Meine Klage stützt sich auf Artikel 2 (2) des Grundgesetzes „Jeder hat das Recht auf Leben und körperliche Unversehrtheit“; ich mache geltend, als häufiger Bahnfahrer könnte ich von einem Brandereignis im Tiefbahnhof oder im Tunnel betroffen sein und wegen unzureichenden Brandschutzes dabei zu Schaden kommen. Eisenbahn-Bundesamt und Bahn weisen das als unzulässig zurück mit folgender Begründung:
„Der Kläger bringt vor, durch den Planänderungsbeschluss in seinen Rechten verletzt zu sein und verweist auf seine Eigenschaft als „häufiger Bahnbenutzer“. Als Schutznorm führt er sein Grundrecht auf Schutz der körperlichen Unversehrtheit aus Art. 2 Grundgesetz an. Aus diesem Vorbringen kann eine Klagebefugnis indes nicht hergeleitet werden. … Fragen des Brandschutzes im unterirdischen Durchgangsbahnhof betreffen den Kläger als Teil der Allgemeinheit, stellen aber keinen eigenen, die Klagebefugnis begründenden Belang dar.“
Es ist nicht zu fassen: für S21 soll also sogar das Grundgesetz außer Kraft gesetzt werden – das Eisenbahn-Bundesamt gebärdet sich als „Verfassungsfeind“. Und das Gericht wird da vermutlich wohl auch mitspielen, denn mit der Klageabweisung aus förmlichen Belangen vermeiden die Richter, sich inhaltlich mit meiner Klage auseinander setzen zu müssen, was ihnen viel Arbeit erspart. Dagegen werden wir dann vor das Bundesverfassungsgericht gehen.
Der Anwalt der Bahn, Dr. Schütz spricht mir gar die beruflich-fachliche Qualifikation ab mit der Begründung, ich hätte ja noch nie einen Bahnhof geplant. Aber muss man erst einen Bahnhof geplant haben, um Brandschutz zu verstehen? Was der Anwalt der Bahn offensichtlich nicht weiß: Ich habe eine Reihe Brandschutz- und Entrauchungsanlagen geplant, für Krankenhäuser, Universitätsgebäude, Kraftwerke und Chemiewerke – das ist eine ganz andere Nummer als ein Bahnhof.
Die inhaltliche Auseinandersetzung mit den einzelnen Punkten meiner Klage vermeidet das Eisenbahn-Bundesamt mit der pauschalen Behauptung:
„Der Änderungsplanfeststellungsbeschluss ist rechtmäßig. Insbesondere genügt der festgestellte Plan den Anforderungen der öffentlichen Sicherheit gem. § 4 Abs. 1 AEG in Verbindung mit den einschlägigen technischen Regelwerken. … Die „besonderen Anforderungen im Einzelfall“ bestimmt die zuständige Genehmigungsbehörde, hier somit das Eisenbahn-Bundesamt.“
Also Rechtsprechung nach Gutsherren-Art – EBA und DB haben doch alles bestens geregelt! Dabei ist noch gar nichts geregelt – entgegen aller Vorschrift, dass der Brandschutz vor Einleitung der Planfeststellung abschließend geklärt sein muss1). Das wäre 2001 gewesen.

========

• **ZU ERLEDIGENDE AUFGABEN**:
- A) Geben Sie aus dem Text zur Klage gegen S21 alles von „Die inhaltliche Auseinandersetzung“ bis hinunter zu „wäre 2001 gewesen.“ wortgetreu wieder.
- B) Beantworten Sie anhand des Textes zur Klage gegen S21 die folgenden Fragen:
(i) Auf welchen Artikel des Grundgesetzes stützt sich die Klage?
(ii) Für welche Arten von Gebäuden und Anlagen hat der Kläger Brandschutz- und Entrauchungsanlagen geplant?
(iii) In welchem Jahr hätte der Brandschutz laut Text abschließend geklärt sein müssen?
Die Zeilen stellen eigenständiges Material dar, das mit dem Text nicht zusammenhängt.

• **DATENZEILEN**:
========

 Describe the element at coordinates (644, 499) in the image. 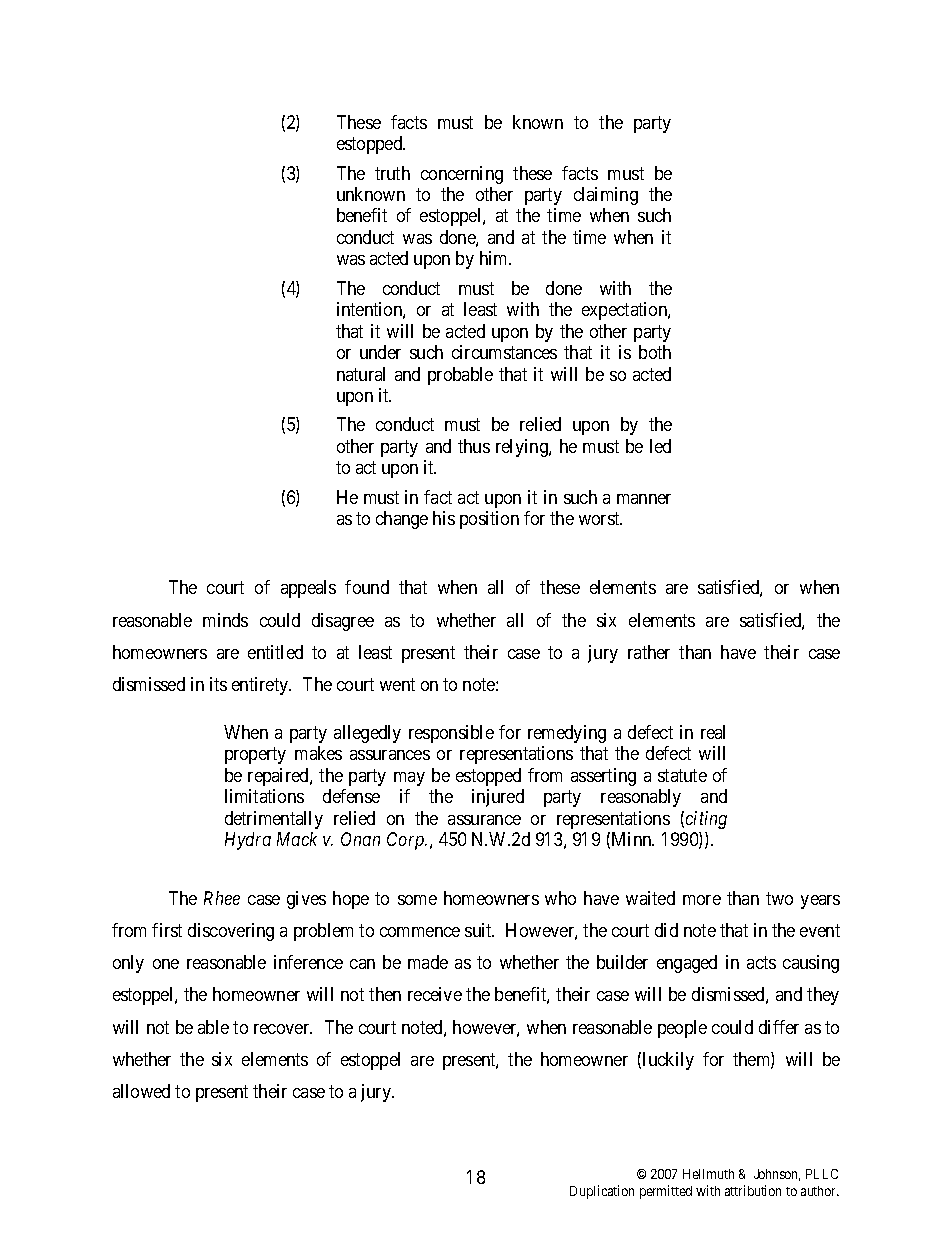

========

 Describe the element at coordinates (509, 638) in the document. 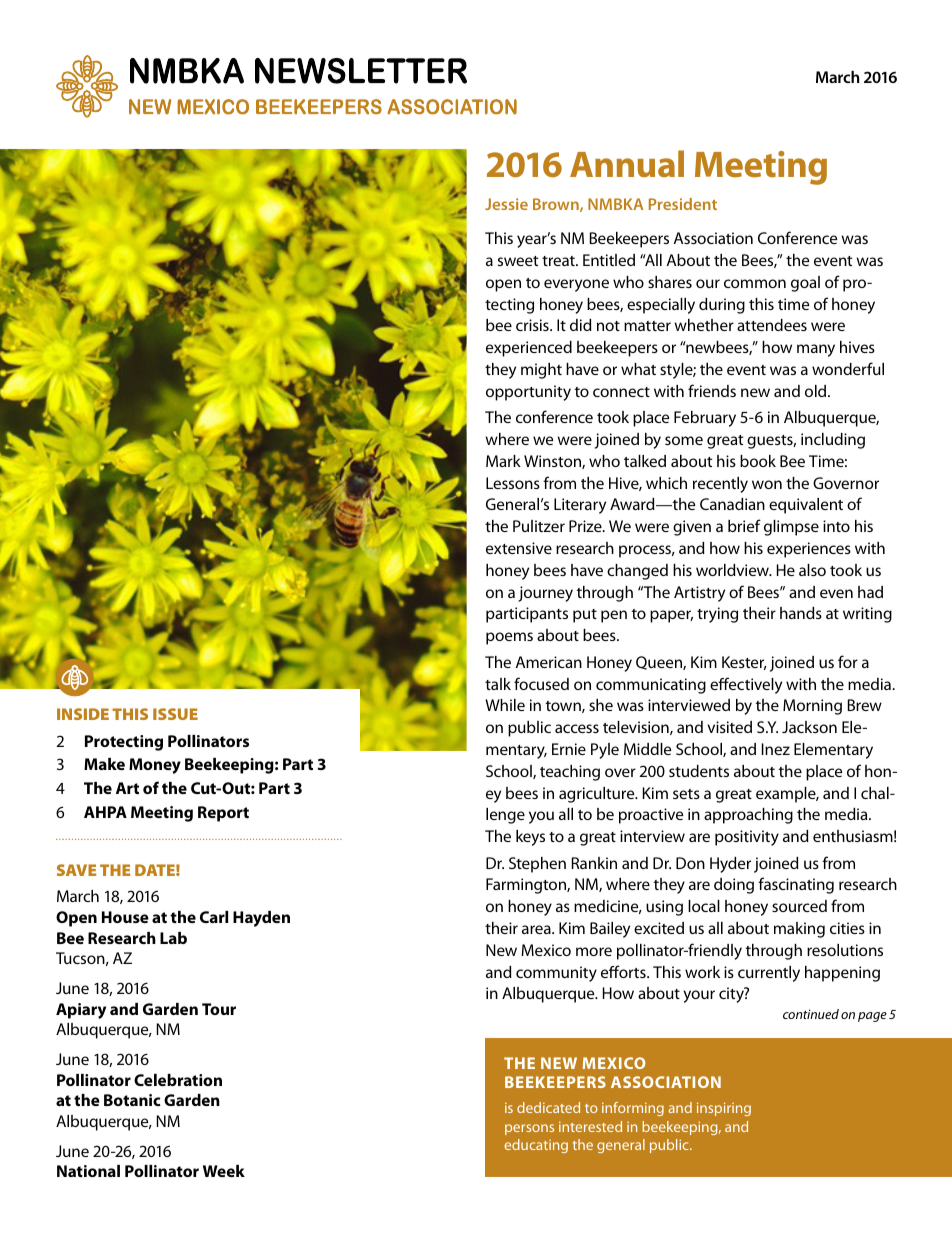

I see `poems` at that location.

========

• **VOLLSTÄNDIGE LÖSUNGEN**:
- A)
Die inhaltliche Auseinandersetzung mit den einzelnen Punkten meiner Klage vermeidet das Eisenbahn-Bundesamt mit der pauschalen Behauptung:
„Der Änderungsplanfeststellungsbeschluss ist rechtmäßig. Insbesondere genügt der festgestellte Plan den Anforderungen der öffentlichen Sicherheit gem. § 4 Abs. 1 AEG in Verbindung mit den einschlägigen technischen Regelwerken. … Die „besonderen Anforderungen im Einzelfall“ bestimmt die zuständige Genehmigungsbehörde, hier somit das Eisenbahn-Bundesamt.“
Also Rechtsprechung nach Gutsherren-Art – EBA und DB haben doch alles bestens geregelt! Dabei ist noch gar nichts geregelt – entgegen aller Vorschrift, dass der Brandschutz vor Einleitung der Planfeststellung abschließend geklärt sein muss1). Das wäre 2001 gewesen.

- B)
(i) Auf Artikel 2 (2) des Grundgesetzes.
(ii) Für Krankenhäuser, Universitätsgebäude, Kraftwerke und Chemiewerke.
(iii) 2001.